Baby in a Box

Half a world away, in the laboratory of Yosinori Kuwabara and his colleagues at Juntendou University in Tokyo, a fetal goat floats in a clear acrylic tank the size of a large toaster oven, bathed in eight quarts of artificial amniotic fluid kept at body temperature. Its umbilical cord is threaded to two machines that jointly perform the nuts and bolts of a placenta, pumping in blood, oxygen and nutrients and cleaning out waste. The fetus is almost 20 weeks old, weighs about six pounds and has been living in its eerie fishbowl of a universe since it was removed from its mother by caesarean section several days earlier. The creature behaves like any other prenatal goat, blinking its soft black eyes and kicking its slender white limbs. Should it survive to the full 21-week goat term, it will be "born": lifted out of the tank and its umbilicus cut.

Dr.

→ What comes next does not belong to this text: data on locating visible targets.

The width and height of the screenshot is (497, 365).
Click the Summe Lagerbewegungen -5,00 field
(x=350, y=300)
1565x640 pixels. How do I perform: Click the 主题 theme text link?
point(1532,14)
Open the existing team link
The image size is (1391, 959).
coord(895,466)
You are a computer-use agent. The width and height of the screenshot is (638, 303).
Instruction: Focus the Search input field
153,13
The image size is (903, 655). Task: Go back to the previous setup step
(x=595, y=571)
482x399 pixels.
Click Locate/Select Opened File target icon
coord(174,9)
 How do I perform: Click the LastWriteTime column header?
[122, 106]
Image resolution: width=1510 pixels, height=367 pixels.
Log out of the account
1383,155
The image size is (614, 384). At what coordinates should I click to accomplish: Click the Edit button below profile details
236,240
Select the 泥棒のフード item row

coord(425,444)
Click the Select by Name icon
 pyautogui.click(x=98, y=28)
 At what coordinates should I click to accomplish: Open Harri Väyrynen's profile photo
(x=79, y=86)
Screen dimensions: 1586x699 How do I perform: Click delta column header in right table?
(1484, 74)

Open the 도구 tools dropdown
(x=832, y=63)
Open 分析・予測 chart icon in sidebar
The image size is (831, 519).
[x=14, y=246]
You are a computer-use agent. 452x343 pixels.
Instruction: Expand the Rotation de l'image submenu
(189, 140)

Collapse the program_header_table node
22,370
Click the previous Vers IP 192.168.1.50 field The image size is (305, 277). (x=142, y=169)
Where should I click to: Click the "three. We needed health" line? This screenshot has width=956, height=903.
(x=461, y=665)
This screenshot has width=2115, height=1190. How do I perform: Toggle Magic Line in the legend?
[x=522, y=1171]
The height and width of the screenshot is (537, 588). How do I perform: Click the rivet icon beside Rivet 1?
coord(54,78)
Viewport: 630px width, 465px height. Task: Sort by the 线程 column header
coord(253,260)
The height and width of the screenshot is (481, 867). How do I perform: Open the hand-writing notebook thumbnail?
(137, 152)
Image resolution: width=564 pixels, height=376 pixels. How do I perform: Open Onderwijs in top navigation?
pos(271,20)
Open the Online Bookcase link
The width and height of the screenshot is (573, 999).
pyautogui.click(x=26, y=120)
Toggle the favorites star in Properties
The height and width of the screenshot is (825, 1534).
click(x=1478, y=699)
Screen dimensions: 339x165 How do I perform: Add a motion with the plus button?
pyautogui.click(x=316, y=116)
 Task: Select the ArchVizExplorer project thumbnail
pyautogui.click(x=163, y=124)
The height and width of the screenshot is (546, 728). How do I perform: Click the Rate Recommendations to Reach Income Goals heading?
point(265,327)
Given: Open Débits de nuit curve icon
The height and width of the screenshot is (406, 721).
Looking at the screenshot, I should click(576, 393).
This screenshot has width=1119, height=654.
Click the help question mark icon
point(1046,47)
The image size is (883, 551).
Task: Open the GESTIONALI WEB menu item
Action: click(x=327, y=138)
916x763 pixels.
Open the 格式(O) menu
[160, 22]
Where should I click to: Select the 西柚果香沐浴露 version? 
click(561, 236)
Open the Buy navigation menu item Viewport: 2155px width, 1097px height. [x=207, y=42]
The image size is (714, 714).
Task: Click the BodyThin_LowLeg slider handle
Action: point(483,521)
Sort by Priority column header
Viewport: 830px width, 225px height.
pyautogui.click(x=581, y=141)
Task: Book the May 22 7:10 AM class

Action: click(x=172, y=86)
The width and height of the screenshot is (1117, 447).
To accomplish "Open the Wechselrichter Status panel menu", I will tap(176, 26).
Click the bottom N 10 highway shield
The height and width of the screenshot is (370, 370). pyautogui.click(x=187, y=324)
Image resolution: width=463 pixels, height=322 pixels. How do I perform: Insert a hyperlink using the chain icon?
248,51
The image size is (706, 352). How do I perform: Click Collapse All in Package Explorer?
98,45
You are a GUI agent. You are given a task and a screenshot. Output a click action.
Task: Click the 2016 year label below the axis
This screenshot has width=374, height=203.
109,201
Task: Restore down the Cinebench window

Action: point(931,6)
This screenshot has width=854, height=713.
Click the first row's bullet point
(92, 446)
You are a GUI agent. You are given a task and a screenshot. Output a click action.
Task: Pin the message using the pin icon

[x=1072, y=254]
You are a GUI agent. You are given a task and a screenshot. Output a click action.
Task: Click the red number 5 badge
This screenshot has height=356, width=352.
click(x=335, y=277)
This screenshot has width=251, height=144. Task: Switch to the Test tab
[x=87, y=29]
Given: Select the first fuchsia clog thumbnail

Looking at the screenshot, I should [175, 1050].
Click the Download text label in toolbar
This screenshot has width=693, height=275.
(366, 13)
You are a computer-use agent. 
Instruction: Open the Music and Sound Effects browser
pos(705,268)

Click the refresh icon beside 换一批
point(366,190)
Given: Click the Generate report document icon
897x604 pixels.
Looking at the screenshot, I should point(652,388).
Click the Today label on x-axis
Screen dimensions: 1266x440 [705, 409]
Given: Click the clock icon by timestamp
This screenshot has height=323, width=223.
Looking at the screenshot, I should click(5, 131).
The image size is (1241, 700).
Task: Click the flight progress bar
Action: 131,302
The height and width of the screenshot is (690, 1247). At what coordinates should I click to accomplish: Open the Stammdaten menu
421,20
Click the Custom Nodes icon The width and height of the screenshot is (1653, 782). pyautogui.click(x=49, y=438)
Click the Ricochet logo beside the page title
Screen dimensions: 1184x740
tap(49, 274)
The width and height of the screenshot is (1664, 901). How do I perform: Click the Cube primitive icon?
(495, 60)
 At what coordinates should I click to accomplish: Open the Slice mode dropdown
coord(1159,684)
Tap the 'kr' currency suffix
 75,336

Kuwabara and his co-workers are striving to create a viable artificial womb, a system to sustain a developing infant when the real womb won't or can't do it. So far, the researchers have managed to keep their goats-on-a-rope alive for up to 10 days, and they are getting closer to understanding why the artificial environment eventually fails its charges.

The scientists hesitate when asked when their experimental uterus will be ready for human use, but others happily speculate for them. "There are a lot of difficult technical problems to be overcome," says Malcolm Levene, professor of pediatrics and child health at the University of Leeds in England. "But I see them as being soluble in the next 5 to 10 years."